Call-of-Duty-Fans haben einige leidige Jahre hinter sich. Den absoluten Tiefpunkt erreichte die Reihe wohl im vergangenen Jahr mit Modern Warfare 3. Jetzt darf Black Ops 6 den Karren aus dem Dreck ziehen.
Bitte nicht noch mehr Open-Combat-Missionen
Das, was auf dem Papier eigentlich ganz nett klingt, ging in MW3 vergangenes Jahr komplett in die Hose. In eine Mission geworfen werden und sich seinen eigenen Weg bahnen. So spielen, wie es einem beliebt. Klingt doch geil! Die Umsetzung war es aber ganz und gar nicht. Black Ops 6 könnte aber die Kehrtwende gelingen.
Ja, bei Modern Warfare 3 ging einiges schief. Die Open-Combat-Missionen haben ihren Teil dazu beigetragen, sind aber nicht des Teufels einziges Werk. Die Story war fad, nicht allzu lang und es fehlte an packenden Momenten. Möglicherweise auch der eher geringen Entwicklungszeit geschuldet, die das Studio bekam.
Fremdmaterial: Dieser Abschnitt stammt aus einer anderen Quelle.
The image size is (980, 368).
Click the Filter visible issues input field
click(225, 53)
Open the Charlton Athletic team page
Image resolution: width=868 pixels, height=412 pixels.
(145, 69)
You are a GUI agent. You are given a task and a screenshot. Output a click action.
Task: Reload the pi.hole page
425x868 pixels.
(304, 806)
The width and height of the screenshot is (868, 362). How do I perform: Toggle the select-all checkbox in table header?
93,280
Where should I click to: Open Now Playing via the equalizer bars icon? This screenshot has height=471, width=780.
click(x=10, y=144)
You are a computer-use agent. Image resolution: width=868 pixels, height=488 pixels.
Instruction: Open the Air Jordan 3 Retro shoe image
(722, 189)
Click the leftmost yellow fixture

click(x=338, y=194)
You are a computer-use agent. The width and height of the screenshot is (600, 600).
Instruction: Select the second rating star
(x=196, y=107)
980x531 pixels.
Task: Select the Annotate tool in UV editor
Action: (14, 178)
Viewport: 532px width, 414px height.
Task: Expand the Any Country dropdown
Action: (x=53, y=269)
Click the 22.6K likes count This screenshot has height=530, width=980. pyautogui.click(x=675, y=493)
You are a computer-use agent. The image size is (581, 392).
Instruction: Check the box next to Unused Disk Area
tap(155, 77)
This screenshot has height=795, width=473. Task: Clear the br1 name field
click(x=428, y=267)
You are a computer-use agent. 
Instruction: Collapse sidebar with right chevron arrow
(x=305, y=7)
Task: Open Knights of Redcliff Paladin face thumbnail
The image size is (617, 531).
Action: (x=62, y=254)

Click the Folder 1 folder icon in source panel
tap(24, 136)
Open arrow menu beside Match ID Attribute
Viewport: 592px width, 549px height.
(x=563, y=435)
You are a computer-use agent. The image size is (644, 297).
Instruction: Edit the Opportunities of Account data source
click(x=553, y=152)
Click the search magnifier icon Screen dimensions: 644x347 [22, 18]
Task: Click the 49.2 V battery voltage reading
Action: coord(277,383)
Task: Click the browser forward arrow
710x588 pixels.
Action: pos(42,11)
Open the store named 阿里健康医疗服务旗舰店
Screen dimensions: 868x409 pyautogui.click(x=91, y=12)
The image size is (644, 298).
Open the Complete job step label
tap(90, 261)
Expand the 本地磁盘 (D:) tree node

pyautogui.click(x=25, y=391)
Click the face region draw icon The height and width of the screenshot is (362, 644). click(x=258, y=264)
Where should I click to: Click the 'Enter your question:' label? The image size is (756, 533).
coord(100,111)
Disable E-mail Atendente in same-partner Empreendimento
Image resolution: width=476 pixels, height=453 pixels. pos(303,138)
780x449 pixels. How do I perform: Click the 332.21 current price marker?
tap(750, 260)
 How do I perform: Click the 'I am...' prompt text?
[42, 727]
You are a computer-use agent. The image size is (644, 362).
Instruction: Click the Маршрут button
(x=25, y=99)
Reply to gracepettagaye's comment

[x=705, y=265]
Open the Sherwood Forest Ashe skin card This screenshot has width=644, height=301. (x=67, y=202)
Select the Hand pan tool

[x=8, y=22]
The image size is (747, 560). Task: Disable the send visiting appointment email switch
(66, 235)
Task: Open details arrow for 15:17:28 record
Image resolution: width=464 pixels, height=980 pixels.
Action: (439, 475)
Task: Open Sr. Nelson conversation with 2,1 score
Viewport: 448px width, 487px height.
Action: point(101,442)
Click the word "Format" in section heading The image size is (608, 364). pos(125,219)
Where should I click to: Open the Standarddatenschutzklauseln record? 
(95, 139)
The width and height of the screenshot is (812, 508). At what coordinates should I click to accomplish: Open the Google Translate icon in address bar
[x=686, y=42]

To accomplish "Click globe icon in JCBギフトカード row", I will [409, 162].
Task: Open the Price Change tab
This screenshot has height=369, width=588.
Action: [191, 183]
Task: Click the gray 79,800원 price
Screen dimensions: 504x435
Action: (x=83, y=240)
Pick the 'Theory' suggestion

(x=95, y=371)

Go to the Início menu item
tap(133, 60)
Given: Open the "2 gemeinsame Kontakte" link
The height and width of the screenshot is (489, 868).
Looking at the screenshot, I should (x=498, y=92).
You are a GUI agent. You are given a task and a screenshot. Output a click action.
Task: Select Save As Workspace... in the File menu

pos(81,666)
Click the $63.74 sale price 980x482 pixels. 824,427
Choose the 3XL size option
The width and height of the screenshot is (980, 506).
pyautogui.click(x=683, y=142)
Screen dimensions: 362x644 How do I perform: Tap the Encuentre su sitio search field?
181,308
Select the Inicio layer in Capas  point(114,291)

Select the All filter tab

Treyarch sitzt nun mittlerweile seit 4 Jahren an Black Ops 6 und möchte damit, so wörtlich: "[...] die Zukunft von Call of Duty ebnen." Bisher sprach man zwar noch nicht direkt von einer Fortsetzung der Open-Combat-Missionen, aber einige, bereits bekannte Features deuten stark darauf hin. So hieß es zuletzt immer wieder, dass man seinen eigenen Weg gehen darf. Man könne beispielsweise selbst entscheiden, ob man lieber als Stealth-Geheimagent unterwegs wäre oder den Platz im Kugelhagel bevorzugt.
Das klingt zunächst nicht allzu anders als in Modern Warfare 3. Doch Black Ops 6 hat einen Vertrauensvorschuss. Treyarch geht gern mal Risiken ein, das haben sie in Black Ops 4 und auch in Cold War getan. Und das Risiko wurde belohnt. Treyarch gilt bei vielen Fans als Hoffnungsträger. Wer soll das Ruder noch herumreißen, wenn nicht sie?
Treyarch wird das schon wuppen
Boah, schwierige Situation. Vor wenigen Tagen bekam ich in den Studios von Treyarch ein paar tiefere Einblicke in zwei Missionen und bin doch sehr zwiegespalten. Die Welten waren recht offen, aber nicht so krass wie in MW3. Trotzdem erinnerten sie stellenweise mehr an ein klassisches Open-World-Shooter-Erlebnis mit Kompass, Waffenrad und Sammelobjekten. Und doch waren die Übergänge zu den Cutscenes wunderbar.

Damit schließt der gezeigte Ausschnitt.